9.11と3.11の「体験」を人類はどういかすか。2011年09月11日 01時39分43秒

★永遠と一瞬、偶然と必然。

 いまこれを記すのは10日の深夜遅く、日付が変わり11日となってしまった。
 このところ連日やたら忙しくて、出かけては終電間近の電車で帰宅している。家を空ければ親達のことも心配で正直気が気ではないのだが、盟友バロンのために何かできることはあるかと思うし、人生は出会いそのものなのだから、自ら殻を閉ざして引きこもる理由は無い。
 こんな人間でも受け入れてくれる場があり、多少でも何かお役に立つことあらば外の世界、つまり世間や社会、人間関係を深め自らの世界を広めていきたいと切に願う。
 それは今年の大阪での苦い体験を踏まえて、このところ強く思うことだ。
 世の中にはまず最初から敵を想定し、狭量な心から相容れないと判断した「敵」を憎み排除することに躍起になる輩がいる。それは共同体の秩序を乱すものでもかまわないし、異宗教を信仰する者、異なる人種でもかまわない。ともかくまず気にくわない「敵」を作り上げては、共同体の利益と安全のためにそれら「敵」を排除し攻撃し排斥していく。

 それはかつてナチスドイツがユダヤ人に対してやったことであるし、今ではユダヤ人の国イスラエルがパレスチナの人たちにやっていることでもある。そしてその「心境」は実は誰の心にもあるもので、否定しても仕方ない当たり前のことだと考える。

 アメリカを襲った同時多発テロの9.11からちょうど10年になるという。そして奇しくも東日本をおそった3.11から半年となる。一方はテロリスト達に拠る人為的大災害、そして日本は自然の大災害であり何も関係ないと常識では考えよう。しかし自分にはこの二つの11日は、深層のところで共通する人類にとっての大きなメッセージだと思える。この重なりは偶然ではあるが、人類が忘れてはならないための必然でもある。

 それはどちらも常識外、想定外の不慮の悲惨な出来事であり、体験した人々に全人的に大きな負荷を与えたことだ。じっさいリアルな直体験がない者にまでも映像などから、及び後からその地を訪れた人にまで生涯忘れる事のできない衝撃を与えるほどの大事件であった。それは一言でいえば表現しようもない怒りと哀しみ、憤りでさえあった。その一瞬の出来事が心には永遠の出来事となってしまった。

 アメリカの場合はその怒りと哀しみ、憤りの矛先が、かねてよりアメリカに反抗し敵対していたタリバンらアフガン、「テロリスト」たちやイスラム、イラク人たちに向けられた。ビン・ラディンらが真犯人なのか何一つ判明しないのにブッシュの「正義の戦争」は、9.11の犠牲者の何十倍もの民間人を多く含む死者を生み、世界中を混乱に落としいれた。憎きサダム・フセインやビン・ラディンは殺害できたものの、10年後の結果として今アメリカは経済も国も疲弊し凋落の一途をたどっている。

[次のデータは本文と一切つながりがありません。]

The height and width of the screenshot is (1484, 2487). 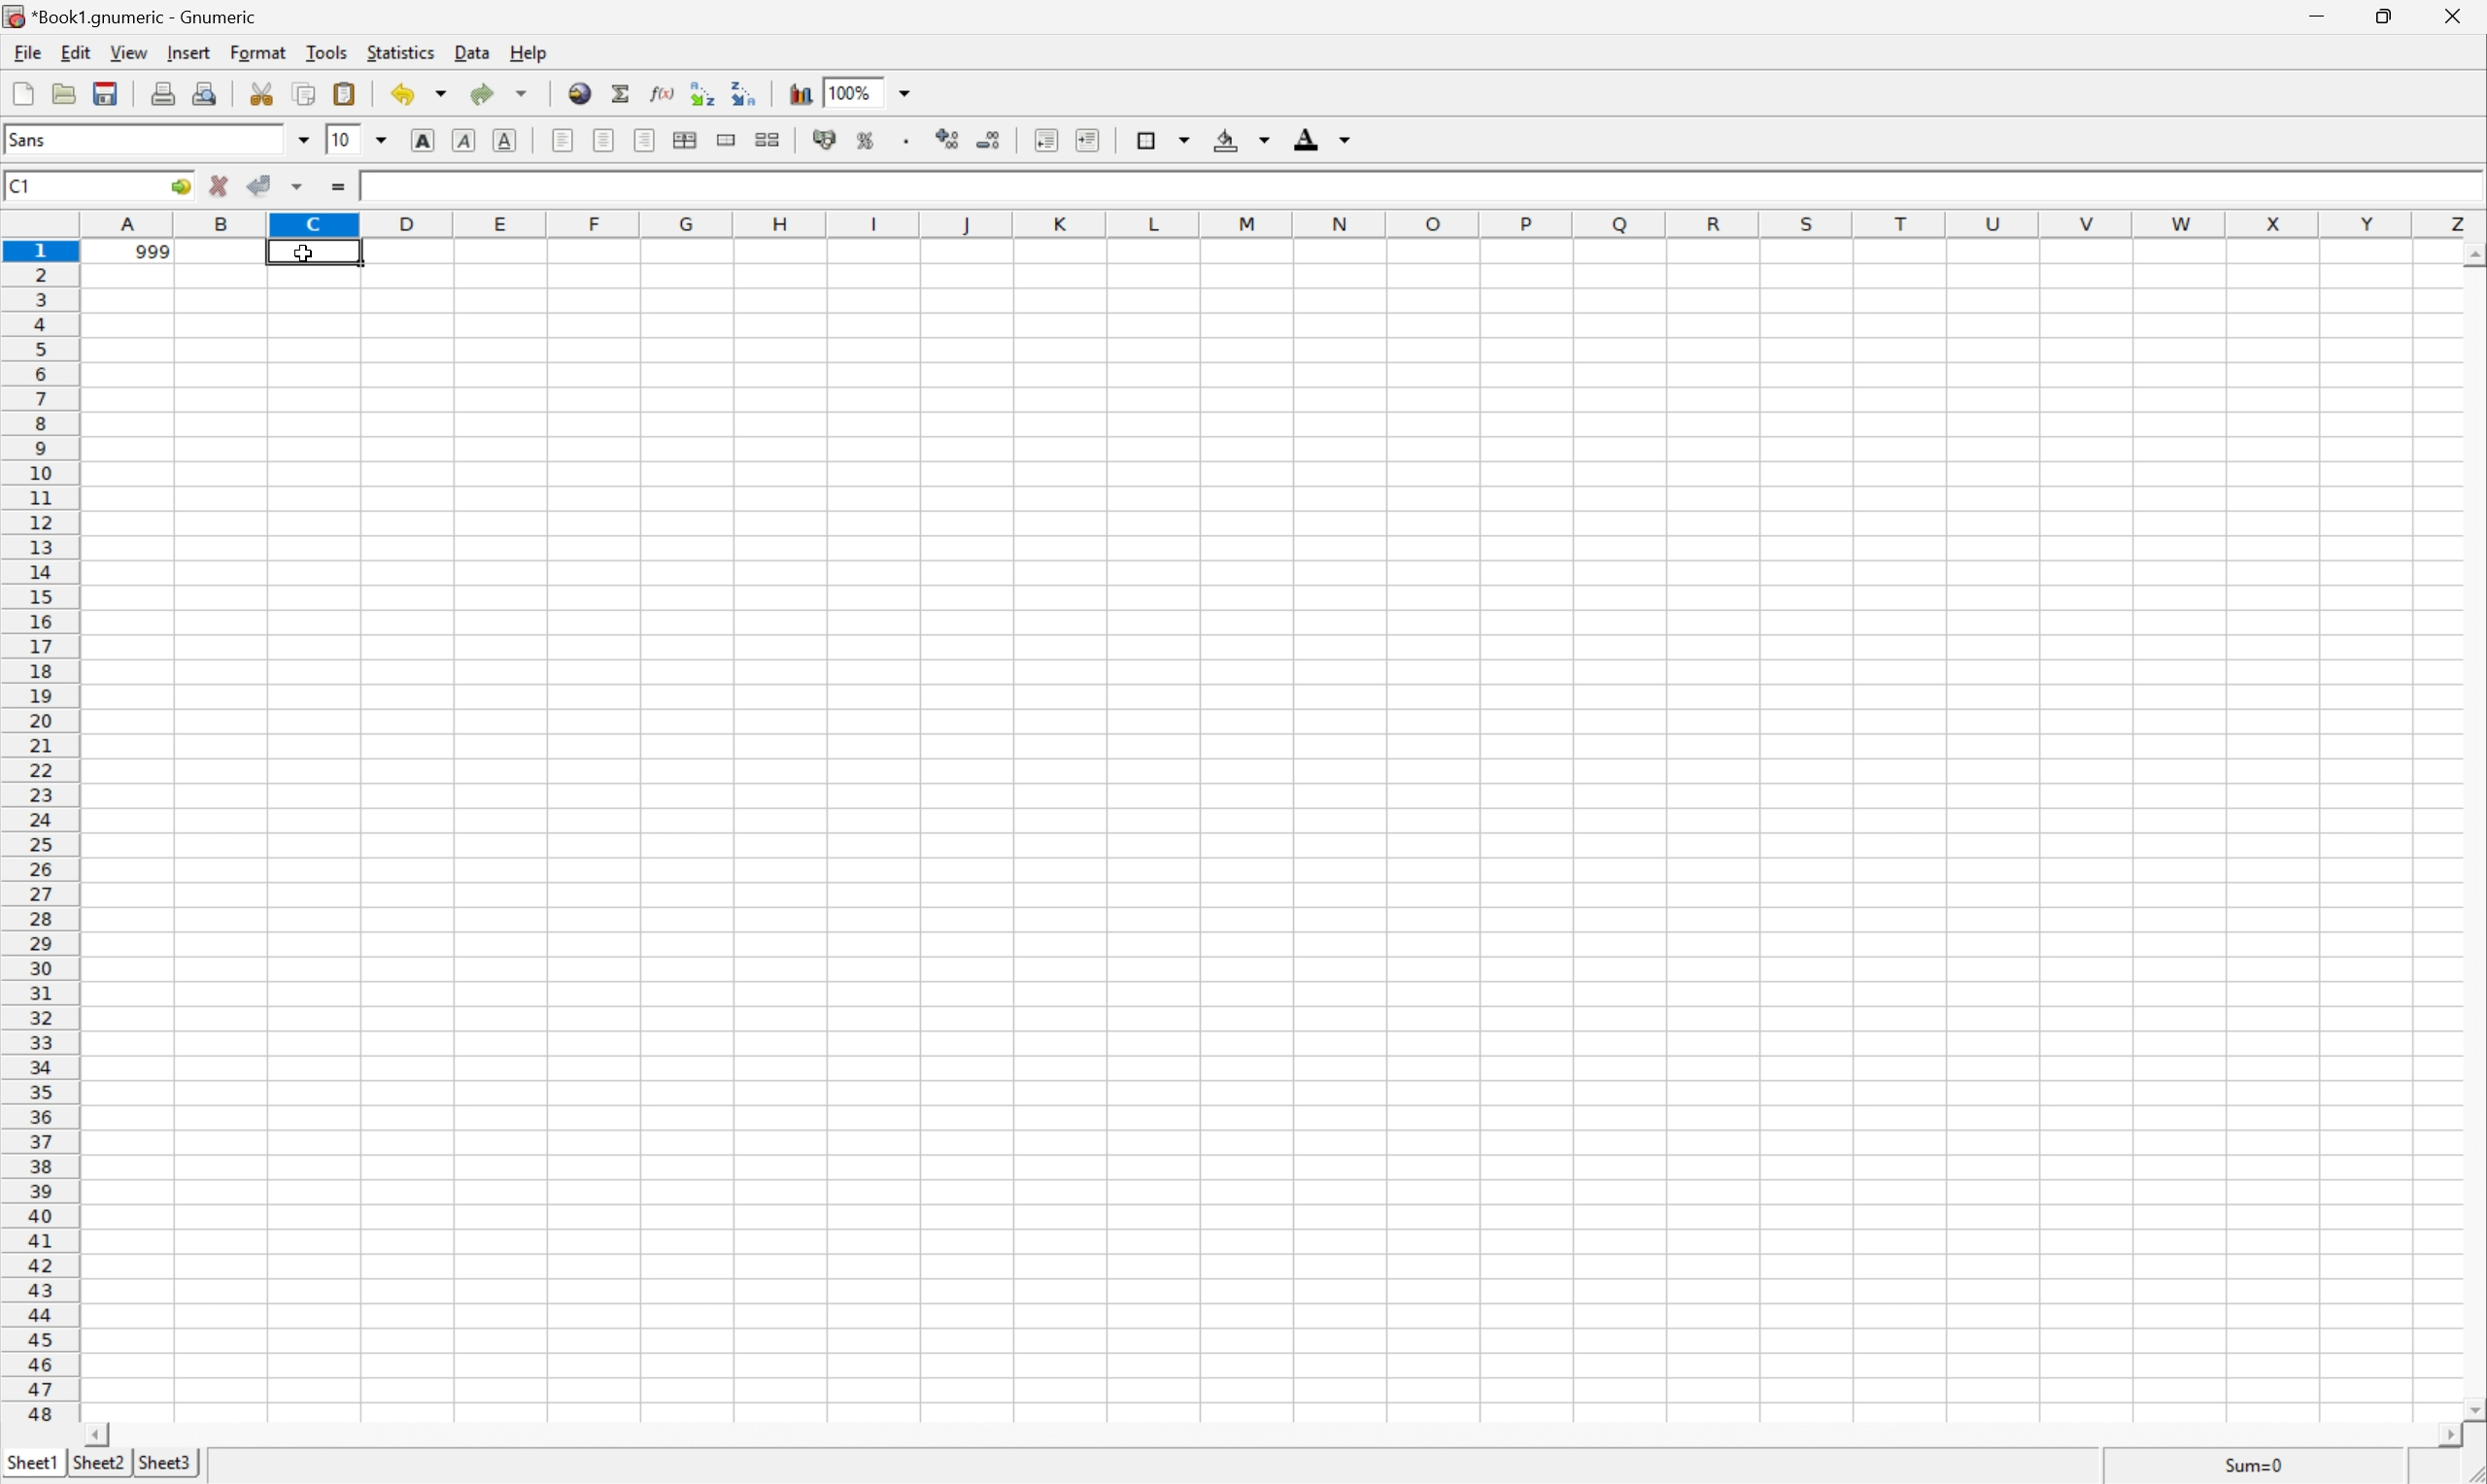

 テロに拠る大惨事と天災による大災害を同一視すべきではないとの声は当然あろう。しかし、天災は起こる、が天災による死者は多くが人災である、と言われているように、福島原発の事故を見るまでもなく今回の大津波の被害は甘い想定が引き起こした人災でもある。
 それが未然に防げたかという論は意味がない。問題は起きてしまった惨事を、人はどう受け止め受け入れてこれからもどのような心で生きていくかであろう。
 やり場の無い悲痛や哀しみ、憤りを怒りや憎しみに転化することはたやすい。誰それのせいで、誰々が悪いからこんなことが起きたと人は仮想敵をつくり上げる。

 今回の大震災において日本人は、国家としては醜態を晒したとしても国民、つまり特に被災に関係した人たちのレベルでは世界に範を示せたのではないか。大正末の関東大震災の時は、全国的にパニックが起きて何の罪もない朝鮮人ら外国人が多く虐殺された。しかし今回の被災地では人々は助け合い譲り合い秩序を保って事態を受け止めた。むろん復興は未だ緒についたところで、先のことは全く見えてはいない。生き残ったものの今も絶望の淵に立ち尽くしている人も多くいると案ずる。

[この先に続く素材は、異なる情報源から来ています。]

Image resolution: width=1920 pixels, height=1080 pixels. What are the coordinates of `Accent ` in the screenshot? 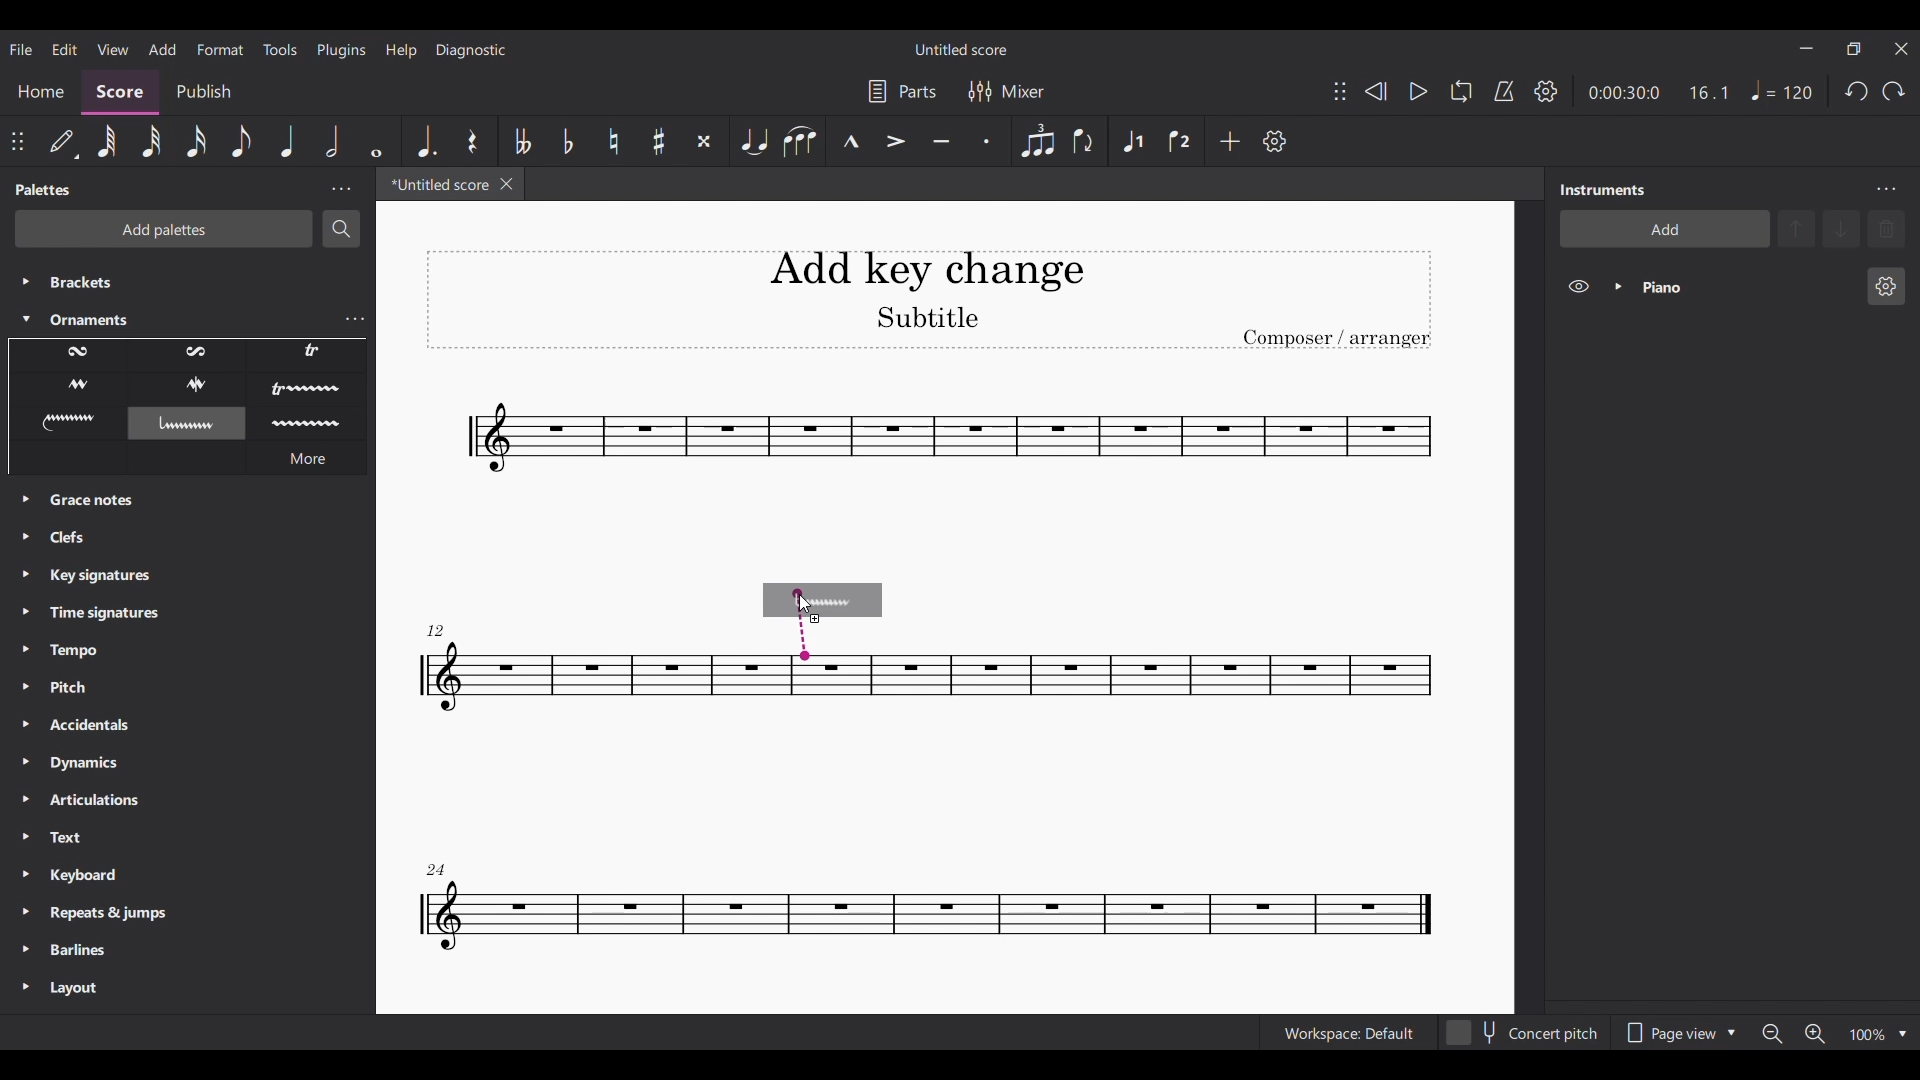 It's located at (894, 141).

 しかし人は起こってしまった惨事を受け入れて、前へ前へと少しでも良くなっていくと信じ希望を持つことができる。起きてしまったことを怒り憎しみ、不安にかられることではなく、哀しみを抱えながらも人を信じ赦し助け合って生きていくこと。
 9.11と3.11は、これからも半年ごと、一年ごと、10年ごと節目節目に我々すべての人類に問いかける。大惨事において人はどう生きていくべきか。何を人はすべきなのか。その教訓から何を学ぶのか。そして記憶を風化させていないかと。